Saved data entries
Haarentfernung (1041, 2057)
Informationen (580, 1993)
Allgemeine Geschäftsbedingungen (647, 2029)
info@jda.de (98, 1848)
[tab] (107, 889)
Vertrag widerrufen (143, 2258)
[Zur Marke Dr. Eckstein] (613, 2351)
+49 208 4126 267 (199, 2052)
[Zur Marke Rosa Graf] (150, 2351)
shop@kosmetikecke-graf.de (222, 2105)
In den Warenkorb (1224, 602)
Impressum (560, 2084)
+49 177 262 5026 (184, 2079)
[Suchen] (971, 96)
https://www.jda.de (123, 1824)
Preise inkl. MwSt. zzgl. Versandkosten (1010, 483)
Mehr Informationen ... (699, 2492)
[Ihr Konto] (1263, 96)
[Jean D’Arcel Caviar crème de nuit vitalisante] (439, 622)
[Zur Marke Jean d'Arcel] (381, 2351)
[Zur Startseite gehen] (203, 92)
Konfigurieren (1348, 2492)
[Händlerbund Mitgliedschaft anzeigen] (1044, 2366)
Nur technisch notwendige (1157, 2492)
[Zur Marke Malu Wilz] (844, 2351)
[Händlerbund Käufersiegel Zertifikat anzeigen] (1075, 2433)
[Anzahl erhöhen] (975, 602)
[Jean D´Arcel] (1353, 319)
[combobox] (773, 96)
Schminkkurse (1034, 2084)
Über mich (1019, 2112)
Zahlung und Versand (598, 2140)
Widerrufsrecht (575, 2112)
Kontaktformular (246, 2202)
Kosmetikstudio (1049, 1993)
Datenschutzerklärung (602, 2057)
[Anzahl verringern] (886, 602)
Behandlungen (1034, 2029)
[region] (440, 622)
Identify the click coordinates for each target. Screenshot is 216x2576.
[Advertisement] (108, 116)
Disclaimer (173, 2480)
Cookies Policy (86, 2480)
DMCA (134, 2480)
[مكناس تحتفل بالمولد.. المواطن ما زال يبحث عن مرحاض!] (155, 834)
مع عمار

• _Task directions_:
Print the entire set of records again, exactly.

• _Response to this exercise_:
Haarentfernung (1041, 2057)
Informationen (580, 1993)
Allgemeine Geschäftsbedingungen (647, 2029)
info@jda.de (98, 1848)
[tab] (107, 889)
Vertrag widerrufen (143, 2258)
[Zur Marke Dr. Eckstein] (613, 2351)
+49 208 4126 267 (199, 2052)
[Zur Marke Rosa Graf] (150, 2351)
shop@kosmetikecke-graf.de (222, 2105)
In den Warenkorb (1224, 602)
Impressum (560, 2084)
+49 177 262 5026 (184, 2079)
[Suchen] (971, 96)
https://www.jda.de (123, 1824)
Preise inkl. MwSt. zzgl. Versandkosten (1010, 483)
Mehr Informationen ... (699, 2492)
[Ihr Konto] (1263, 96)
[Jean D’Arcel Caviar crème de nuit vitalisante] (439, 622)
[Zur Marke Jean d'Arcel] (381, 2351)
[Zur Startseite gehen] (203, 92)
Konfigurieren (1348, 2492)
[Händlerbund Mitgliedschaft anzeigen] (1044, 2366)
Nur technisch notwendige (1157, 2492)
[Zur Marke Malu Wilz] (844, 2351)
[Händlerbund Käufersiegel Zertifikat anzeigen] (1075, 2433)
[Anzahl erhöhen] (975, 602)
[Jean D´Arcel] (1353, 319)
[combobox] (773, 96)
Schminkkurse (1034, 2084)
Über mich (1019, 2112)
Zahlung und Versand (598, 2140)
Widerrufsrecht (575, 2112)
Kontaktformular (246, 2202)
Kosmetikstudio (1049, 1993)
Datenschutzerklärung (602, 2057)
[Anzahl verringern] (886, 602)
Behandlungen (1034, 2029)
[region] (440, 622)
Identify the click coordinates for each target. Screenshot is 216x2576.
[Advertisement] (108, 116)
Disclaimer (173, 2480)
Cookies Policy (86, 2480)
DMCA (134, 2480)
[مكناس تحتفل بالمولد.. المواطن ما زال يبحث عن مرحاض!] (155, 834)
مع عمار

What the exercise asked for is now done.